Free Lunch for Privacy Preserving Distributed Graph Learning
- URL: http://arxiv.org/abs/2305.10869v2
- Date: Fri, 19 May 2023 05:06:44 GMT
- Title: Free Lunch for Privacy Preserving Distributed Graph Learning
- Authors: Nimesh Agrawal, Nikita Malik, Sandeep Kumar
- Abstract summary: We present a novel privacy-respecting framework for distributed graph learning and graph-based machine learning.
This framework aims to learn features as well as distances without requiring actual features while preserving the original structural properties of the raw data.

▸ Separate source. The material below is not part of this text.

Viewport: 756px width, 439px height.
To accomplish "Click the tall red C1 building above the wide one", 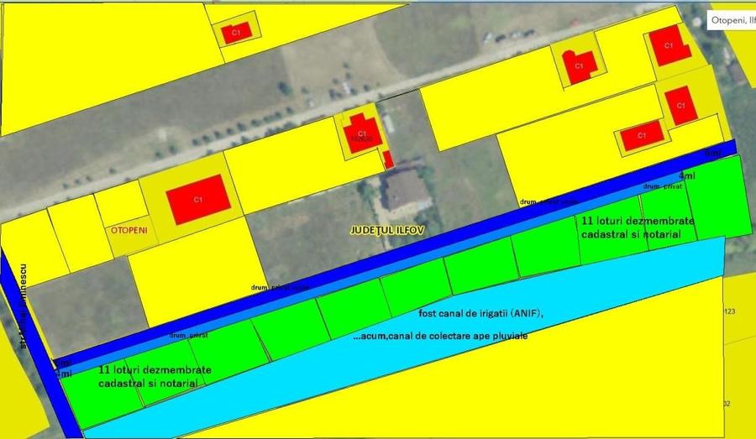I will [x=680, y=105].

- Score: 1.8292714902548342
- License: http://arxiv.org/licenses/nonexclusive-distrib/1.0/
- Abstract: Learning on graphs is becoming prevalent in a wide range of applications
including social networks, robotics, communication, medicine, etc. These
datasets belonging to entities often contain critical private information. The
utilization of data for graph learning applications is hampered by the growing
privacy concerns from users on data sharing. Existing privacy-preserving
methods pre-process the data to extract user-side features, and only these
features are used for subsequent learning. Unfortunately, these methods are
vulnerable to adversarial attacks to infer private attributes. We present a
novel privacy-respecting framework for distributed graph learning and
graph-based machine learning. In order to perform graph learning and other
downstream tasks on the server side, this framework aims to learn features as
well as distances without requiring actual features while preserving the
original structural properties of the raw data. The proposed framework is quite
generic and highly adaptable. We demonstrate the utility of the Euclidean
space, but it can be applied with any existing method of distance approximation
and graph learning for the relevant spaces. Through extensive experimentation
on both synthetic and real datasets, we demonstrate the efficacy of the
framework in terms of comparing the results obtained without data sharing to
those obtained with data sharing as a benchmark. This is, to our knowledge, the
first privacy-preserving distributed graph learning framework.